One wants to believe in pacifism, it is such a civilized idea, but conflict seems to be our nature. Darwin identified our fight for survival in a hostile world. Our economic system, our legal systems – even our games – are adversarial. And women’s suffrage didn’t pacify things as some thought it would. There’s a lot of evolution still to come.
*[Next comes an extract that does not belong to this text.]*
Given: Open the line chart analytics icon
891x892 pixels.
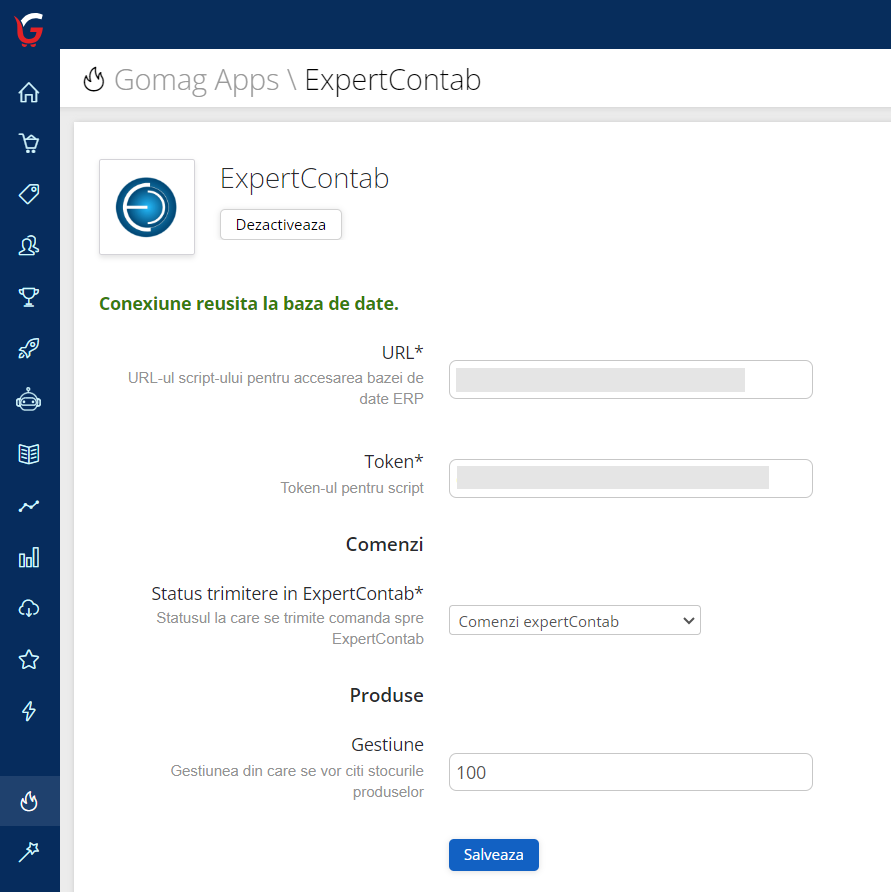Looking at the screenshot, I should (29, 504).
In the years that followed, Kenneth would stay with us in New York on his frequent trips to repair the United Nations, where he was involved in negotiations for the rights of the Kurdish people before we had heard of the Kurdish people. He seemed to know everyone. He was the chairman of innumerable conferences on arms control and refugees and human rights and destitute children. Self-deprecating as ever, he once wrote me that his resume “strained the bounds of modesty.” We saw him often in London and watched him age over the years. Hope, her hair and disposition still fiery red, was eventually felled by a stroke and confined to a wheelchair. On one of our visits, we went to lunch and she fell asleep in the restaurant. Opening her eyes, and seeing the Americans, she said, “We don’t want your nukes,” and then dozed off again.
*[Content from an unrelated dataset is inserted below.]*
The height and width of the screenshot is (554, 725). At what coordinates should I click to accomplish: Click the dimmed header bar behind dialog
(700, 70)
After her death, Kenneth moved to a small cottage and took up driving about the countryside in a red sports car. When he died, his memorial service at the Society of Friends meeting house at Kings Cross in London, people sat in a circle and, when moved to do so, stood and said a few words of remembrance – an effective catharsis, not unlike the talking cure. No ministers. No ceremony. Our younger son is named Kenneth Lee Fischer.
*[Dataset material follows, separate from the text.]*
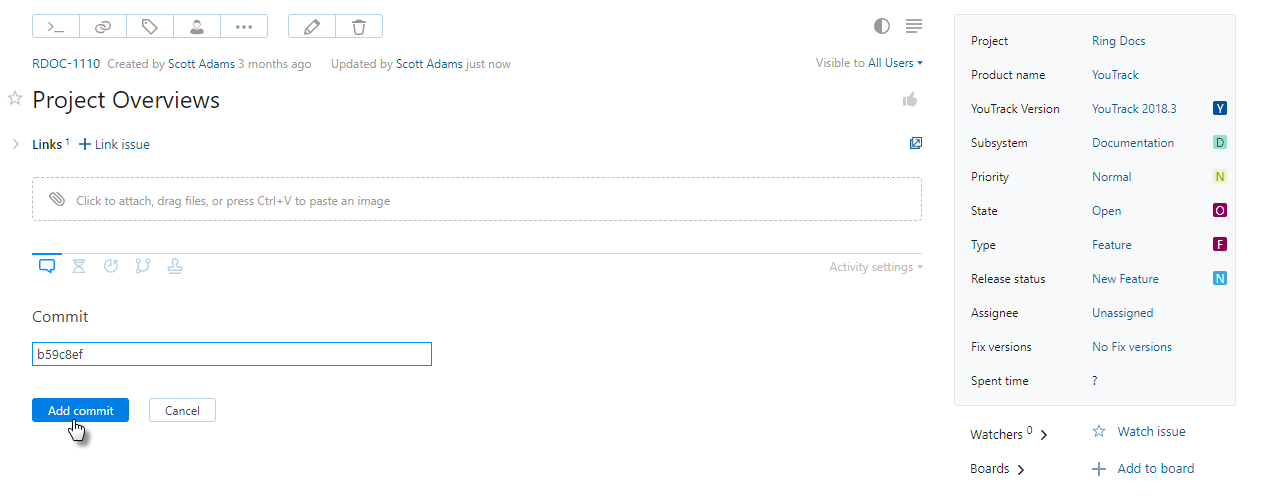Screen dimensions: 1268x503
Task: Expand the Links section chevron
Action: tap(16, 144)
When our London school year ended, we drove around Europe on a not-so-grand tour before returning home. We first went to Heidleberg to buy a Leica but saw a poorly-made Russian camera called a Contax Spiegel (mirror) – a single lens reflex, and amazing new invention, and I bought that instead. We arrived in Paris debilitated by a sweltering August heat wave and stayed for a month. We rented a room in Montparnasse and for the first time in our lives we discovered food. Growing up, all I cared for was dessert. Across the airshaft, each morning, a woman would place a single peach or pear to ripen on her fire escape. We had our dinner in a tiny, inexpensive restaurant downstairs, where every evening, the same portly working man sat with a napkin tucked under his ample chin and was served one course at a time. A plate of radishes and butter. A single vegetable. He approached each dish with reverence and respect. His dinner was a long and serious enterprise and he polished off quantities of bread and an unlabelled bottle of wine, as we learned to do. We began to eat with discovery and delight at what had once been an unexceptional daily function.
We returned home with this new reverence for food and over the year discovered ever more pleasurable flavours. Condemned people on death row, may order anything they wish for their last meal. On the chance that the governor does not commute my sentence, I have planned my last dinner in advance: Beluga caviar with Dom Perignon to start, Dover sole with Meursault, brie with a Bosc pear and Margaux, and chocolate mousse with Chateau d’Yquem. Or maybe, and ice-cream soda. Getting all this together will take a bit of time and could delay the execution, but it will be worth the wait.